*** Begin section ***

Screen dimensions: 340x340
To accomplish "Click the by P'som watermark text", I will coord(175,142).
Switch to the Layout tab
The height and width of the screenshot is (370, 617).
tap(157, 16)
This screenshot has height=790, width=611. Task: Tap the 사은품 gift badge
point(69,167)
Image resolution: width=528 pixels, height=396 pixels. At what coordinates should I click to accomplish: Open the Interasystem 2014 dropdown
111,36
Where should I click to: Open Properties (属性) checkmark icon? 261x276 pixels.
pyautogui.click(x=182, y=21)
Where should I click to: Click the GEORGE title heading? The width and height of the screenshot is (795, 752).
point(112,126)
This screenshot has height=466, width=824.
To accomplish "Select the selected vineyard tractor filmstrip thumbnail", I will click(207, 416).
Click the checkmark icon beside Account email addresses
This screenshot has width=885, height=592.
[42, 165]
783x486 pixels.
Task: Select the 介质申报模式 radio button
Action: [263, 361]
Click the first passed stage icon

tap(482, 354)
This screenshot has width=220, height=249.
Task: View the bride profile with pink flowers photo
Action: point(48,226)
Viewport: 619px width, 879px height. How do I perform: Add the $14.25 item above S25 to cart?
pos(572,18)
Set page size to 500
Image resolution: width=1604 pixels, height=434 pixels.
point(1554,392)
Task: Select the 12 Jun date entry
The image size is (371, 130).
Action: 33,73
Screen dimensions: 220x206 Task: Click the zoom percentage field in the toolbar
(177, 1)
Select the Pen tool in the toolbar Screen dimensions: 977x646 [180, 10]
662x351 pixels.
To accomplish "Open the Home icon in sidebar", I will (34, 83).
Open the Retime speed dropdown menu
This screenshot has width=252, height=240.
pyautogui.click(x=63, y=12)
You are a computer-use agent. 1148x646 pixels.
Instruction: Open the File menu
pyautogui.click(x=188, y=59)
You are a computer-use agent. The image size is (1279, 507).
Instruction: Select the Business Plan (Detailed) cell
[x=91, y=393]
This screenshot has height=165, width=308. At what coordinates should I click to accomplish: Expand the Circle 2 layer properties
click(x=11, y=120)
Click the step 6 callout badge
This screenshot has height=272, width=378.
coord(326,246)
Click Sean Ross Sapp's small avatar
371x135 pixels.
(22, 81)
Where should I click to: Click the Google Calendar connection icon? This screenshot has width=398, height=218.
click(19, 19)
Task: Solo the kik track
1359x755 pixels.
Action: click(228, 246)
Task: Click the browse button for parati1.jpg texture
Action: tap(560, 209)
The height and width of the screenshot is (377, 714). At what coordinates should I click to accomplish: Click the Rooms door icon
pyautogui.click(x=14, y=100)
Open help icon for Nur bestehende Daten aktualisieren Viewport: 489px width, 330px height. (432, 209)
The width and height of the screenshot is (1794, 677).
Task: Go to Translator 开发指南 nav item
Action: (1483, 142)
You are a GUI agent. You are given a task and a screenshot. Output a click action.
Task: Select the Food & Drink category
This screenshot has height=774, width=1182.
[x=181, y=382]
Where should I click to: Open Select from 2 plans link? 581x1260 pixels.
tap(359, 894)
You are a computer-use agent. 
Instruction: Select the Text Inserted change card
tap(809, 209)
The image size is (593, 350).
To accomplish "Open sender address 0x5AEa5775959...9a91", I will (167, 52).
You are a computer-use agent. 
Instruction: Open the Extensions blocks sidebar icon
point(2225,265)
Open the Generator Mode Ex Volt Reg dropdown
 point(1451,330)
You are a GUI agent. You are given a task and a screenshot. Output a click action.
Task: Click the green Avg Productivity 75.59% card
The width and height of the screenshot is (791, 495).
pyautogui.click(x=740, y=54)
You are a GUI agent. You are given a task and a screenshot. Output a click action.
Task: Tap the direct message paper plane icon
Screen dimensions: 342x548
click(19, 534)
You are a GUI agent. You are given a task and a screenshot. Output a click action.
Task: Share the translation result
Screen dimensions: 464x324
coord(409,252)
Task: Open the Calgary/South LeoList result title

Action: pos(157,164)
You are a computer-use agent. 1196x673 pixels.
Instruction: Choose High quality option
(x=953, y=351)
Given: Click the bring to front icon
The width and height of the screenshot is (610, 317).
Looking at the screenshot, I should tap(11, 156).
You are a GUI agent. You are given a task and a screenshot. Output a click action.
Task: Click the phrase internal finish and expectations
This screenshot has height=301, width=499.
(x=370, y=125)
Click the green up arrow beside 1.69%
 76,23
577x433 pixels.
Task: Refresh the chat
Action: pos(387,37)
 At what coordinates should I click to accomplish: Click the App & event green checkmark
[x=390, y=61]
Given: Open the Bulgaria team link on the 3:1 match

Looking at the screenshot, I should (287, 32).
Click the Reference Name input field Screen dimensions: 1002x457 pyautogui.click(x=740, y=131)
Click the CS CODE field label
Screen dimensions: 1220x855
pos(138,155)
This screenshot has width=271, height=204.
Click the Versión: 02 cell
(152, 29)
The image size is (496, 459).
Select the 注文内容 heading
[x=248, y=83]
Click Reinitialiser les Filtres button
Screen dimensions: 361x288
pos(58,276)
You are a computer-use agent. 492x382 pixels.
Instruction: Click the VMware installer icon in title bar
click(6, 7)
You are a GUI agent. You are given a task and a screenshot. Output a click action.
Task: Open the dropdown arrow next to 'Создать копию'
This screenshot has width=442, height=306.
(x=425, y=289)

*** End section ***

WHAT IS REQUIRED: In the entries above, find each line with "computer" and copy it.

ANSWER BELOW:
You are a computer-use agent. 1148x646 pixels.
You are a computer-use agent. The image size is (1279, 507).
You are a computer-use agent. 
You are a computer-use agent. 
You are a computer-use agent. 1196x673 pixels.
You are a computer-use agent. 492x382 pixels.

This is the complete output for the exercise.